• Tarefas escritas:
- 1) Segundo o trecho sobre a execução provisória da pena, desde qual fase a prisão preventiva pode ser aplicada?
- 2) Por favor, transcreva literalmente a passagem do trecho sobre a execução provisória da pena que vai de "Fica extinta a" até "a serem obedecidos.".

-------- Trecho para leitura

Teremos também liberdade provisória condicional?
Por derradeiro, ficam registradas duas curiosidades. Iniciada a execução provisória da pena na segunda instância, e cumprida toda a pena antes que o recurso da defesa seja julgado pelos Tribunais Superiores, qual o nome se dará à liberdade? Liberdade “provisória”? Certo. Sabemos. Definitiva. Mas dúvida não há que o inocente/culpado possui o direito a que seu recurso seja julgado, pois que não lhe pode ser retirado o direito a uma justa indenização no caso de erro judiciário. E erro grave, já que se trata de cumprimento de pena integral por inocente, algo bem distinto de dar liberdade a quem estava preso preventivamente e foi absolvido. A segunda curiosidade diz respeito a quando, no mesmo caso anterior, sendo da acusação o recurso para aumentar a pena, qual o nome se dará a liberdade? Liberdade provisória condicional? Passaremos, então, a ter duas figuras de execução penal com nomes semelhantes, o livramento condicional, uma interrupção da execução, e a “liberdade condicional”, que poderá se transformar naquilo que poderá ser chamado de uma interrupção da liberdade, a qual se verificará quando o acusado já estiver solto por ter cumprido a pena, e o recurso da acusação para aumentar a pena for provido, havendo novo saldo de pena a ser cumprido. Melhor refletindo, já se pode cogitar de criar um novo capítulo no direito processual, e para tratar especificamente da fase seguinte à execução, a qual fica condicionada a resultados recursais. Criando direito, vamos concebendo novos institutos. São os riscos de legislar com a jurisdição.
Fica extinta a preventiva a partir da 2ª instância?
Diante de tantas idas e vindas em torno da execução provisória, a impressão que dá é que todos esqueceram que existe a prisão preventiva, a qual possui larga vantagem em relação a execução provisória, podendo ser aplicada desde a fase do inquérito policial. Presentes seus requisitos (garantia da ordem pública, da ordem econômica, por conveniência da instrução criminal, ou para assegurar a aplicação da lei penal, quando houver prova da existência do crime e indício suficiente de autoria), o indiciado/acusado pode responder todo o processo, de seu início a seu final, preso. Obviamente, estando preso o acusado, há prazos a serem obedecidos.

----------------
-------- Material fornecido

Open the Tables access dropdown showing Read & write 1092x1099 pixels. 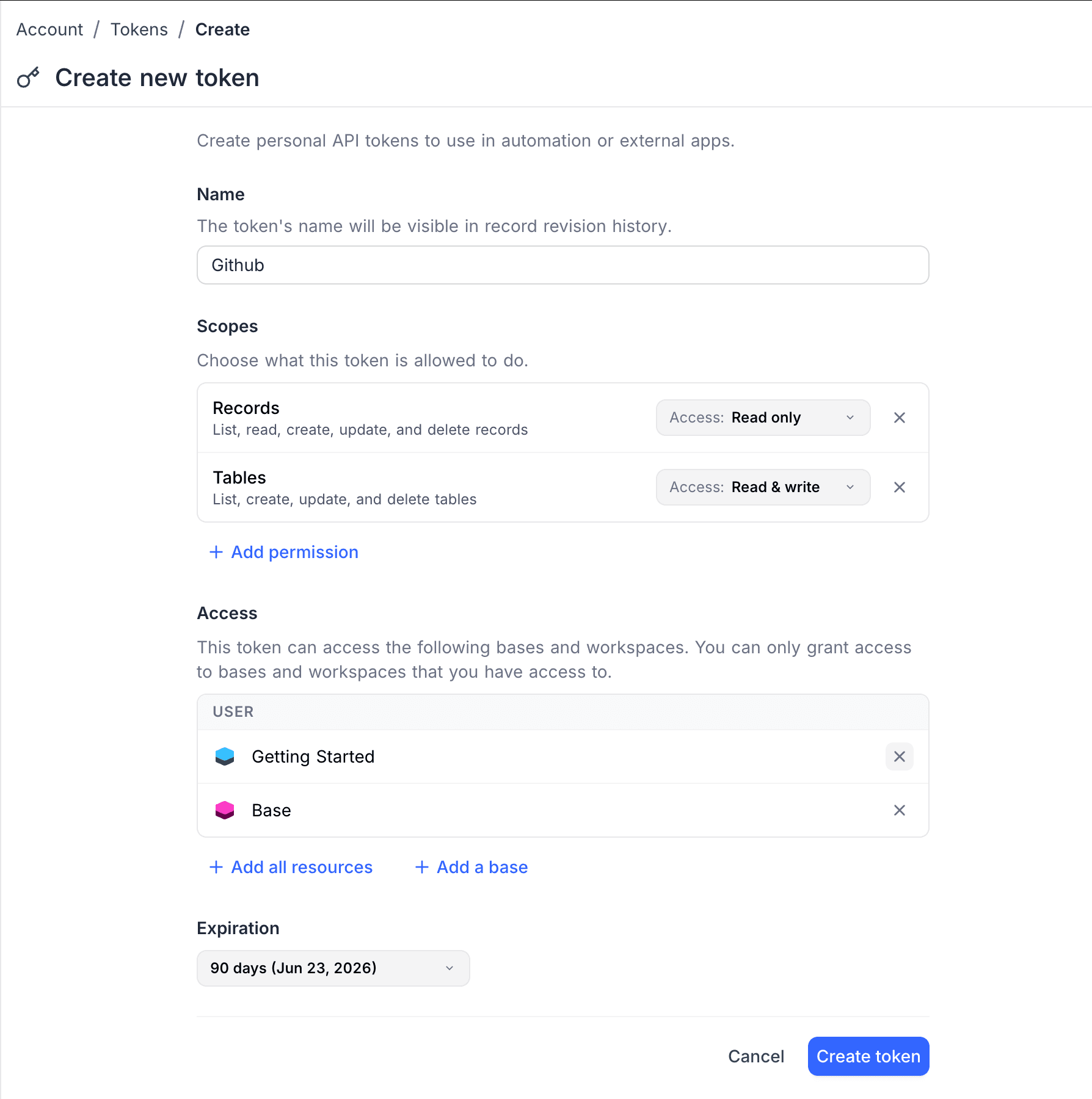[x=762, y=487]
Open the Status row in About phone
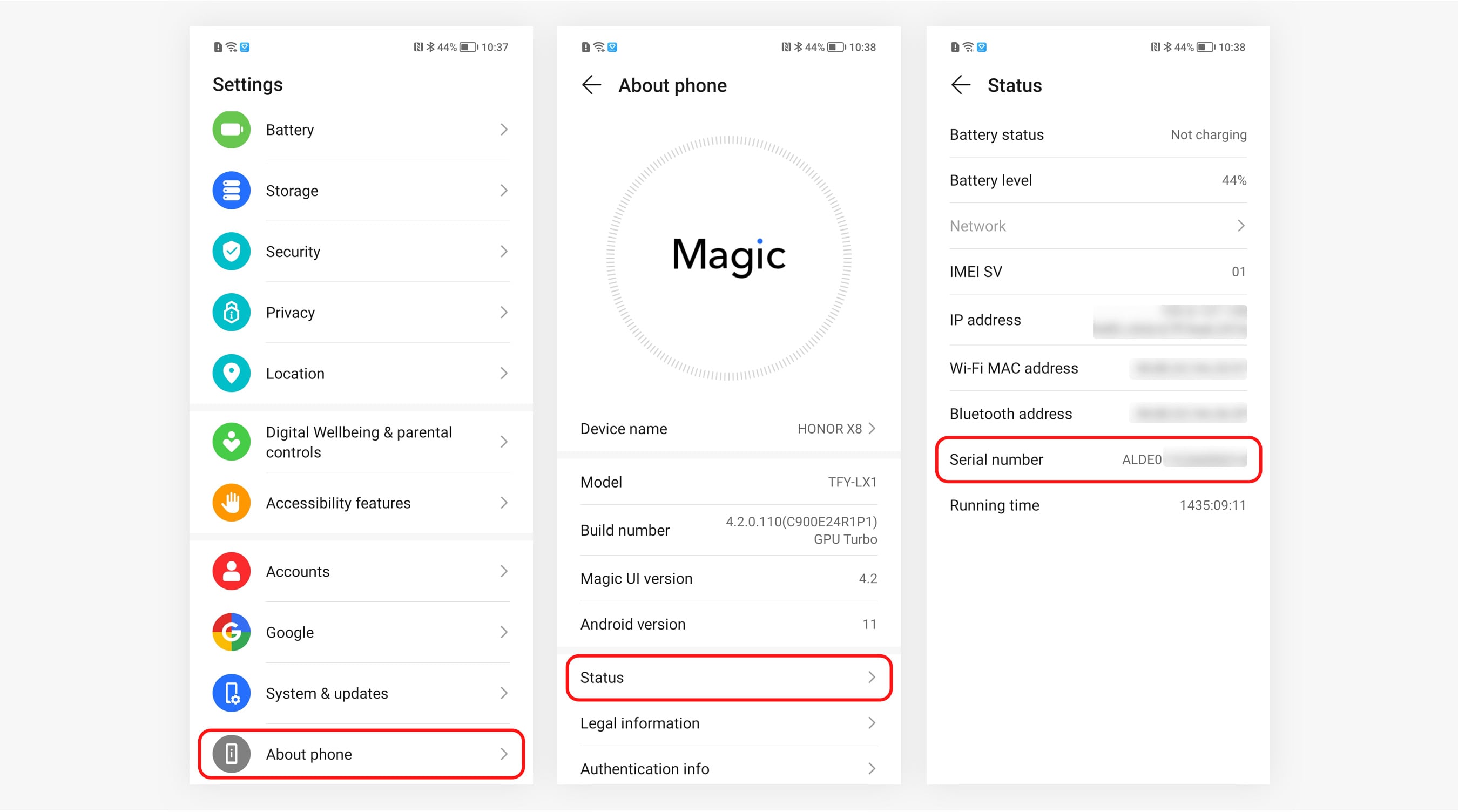The width and height of the screenshot is (1458, 812). 728,678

----------------

• Respostas às tarefas:
- 1) Desde a fase do inquérito policial.

- 2)
Fica extinta a preventiva a partir da 2ª instância?
Diante de tantas idas e vindas em torno da execução provisória, a impressão que dá é que todos esqueceram que existe a prisão preventiva, a qual possui larga vantagem em relação a execução provisória, podendo ser aplicada desde a fase do inquérito policial. Presentes seus requisitos (garantia da ordem pública, da ordem econômica, por conveniência da instrução criminal, ou para assegurar a aplicação da lei penal, quando houver prova da existência do crime e indício suficiente de autoria), o indiciado/acusado pode responder todo o processo, de seu início a seu final, preso. Obviamente, estando preso o acusado, há prazos a serem obedecidos.